Par conséquent, la société ALLO PIZZA [Localité 3] sera condamnée à payer à la somme provisionnelle de 3050,80 euros au titre des loyers, charges, taxes et indemnités d’occupation impayés, arrêtés au 30 septembre 2025, outre intérêts au taux légal à compter de la signification de la présente décision.
4 / Sur les autres demandes
En application de l’article 696 du code de procédure civile, la société ALLO PIZZA [Localité 3], partie succombante, sera condamnée aux dépens, en ce compris le coût du commandement de payer.

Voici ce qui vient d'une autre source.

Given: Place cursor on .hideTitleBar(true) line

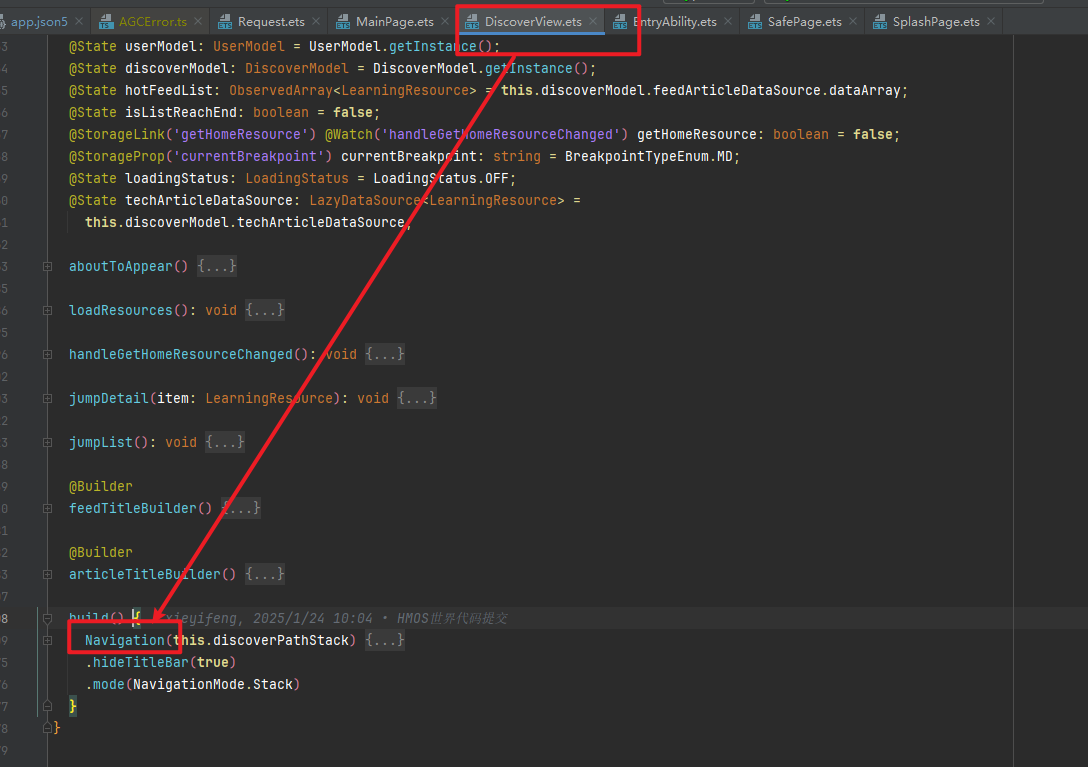Looking at the screenshot, I should point(162,662).
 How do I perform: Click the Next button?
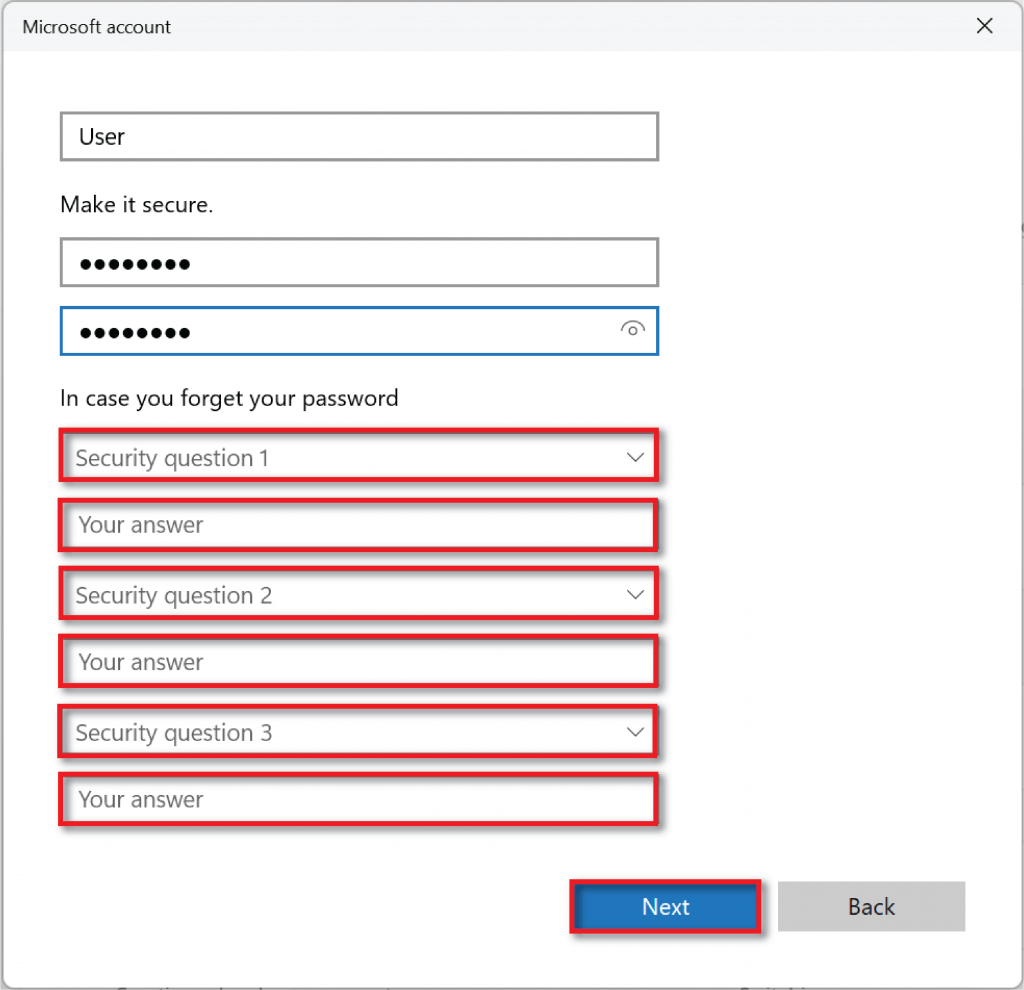point(665,907)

Il serait inéquitable de laisser à la charge de madame [R] [C] les frais irrépétibles exposés pour faire valoir ses droits. La société ALLO PIZZA [Localité 3] sera en conséquence condamnée à lui verser la somme de 1500 euros au titre de l’article 700 du code de procédure civile.
PAR CES MOTIFS :
Le juge des référés, statuant publiquement, par ordonnance réputée contradictoire, prononcée en premier ressort et par sa mise à disposition au greffe,
CONSTATE la résiliation du bail conclu entre madame [R] [C] et la société ALLO PIZZA [Localité 3] concernant le local situé [Adresse 1], ce à compter du 15 février 2025 ;
DIT qu’à défaut pour la société ALLO PIZZA [Localité 3] et ses occupants d’avoir volontairement quitté les lieux un mois après la signification de la présente décision, il sera procédé à son expulsion et à celle de tous occupants de son fait, avec l’assistance de la force publique et d’un serrurier, si besoin est, et au transport des meubles laissés dans les lieux aux frais de l’expulsé dans tel garde-meuble désigné par ce dernier ou à défaut par le bailleur ;
FIXE à 659,05 euros l’indemnité mensuelle d’occupation due par la société ALLO PIZZA [Localité 3] à madame [C] [R], jusqu’à libération des lieux ;
DIT que l’indemnité d’occupation sera due au pro-rata temporis et payable mensuellement à terme d’avance et au plus tard le 5 du mois ;
CONDAMNE la société ALLO PIZZA [Localité 3] à payer à madame [R] [C] la somme provisionnelle de somme provisionnelle de 3050,80 euros au titre des loyers, charges, taxes et indemnités d’occupation impayés, arrêtés au 30 septembre 2025, outre intérêts au taux légal à compter de la signification de la présente décision ;
CONDAMNE la société ALLO PIZZA [Localité 3] aux dépens de l’instance, en ce compris le coût du commandement de payer ;
CONDAMNE la société ALLO PIZZA [Localité 3] à payer à madame [R] [C] la somme de 1500 euros au titre de l’article 700 du code de procédure civile ;
REJETTE tous les autres chefs de demande.
Ordonnance prononcée par mise à disposition au greffe le SEIZE JANVIER DEUX MIL VINGT SIX et signée par Bénédicte LAUDE, 1ère vice-présidente, et Olivier GALLON, greffier.
LE GREFFIER, LA 1ÈRE VICE-PRÉSIDENTE.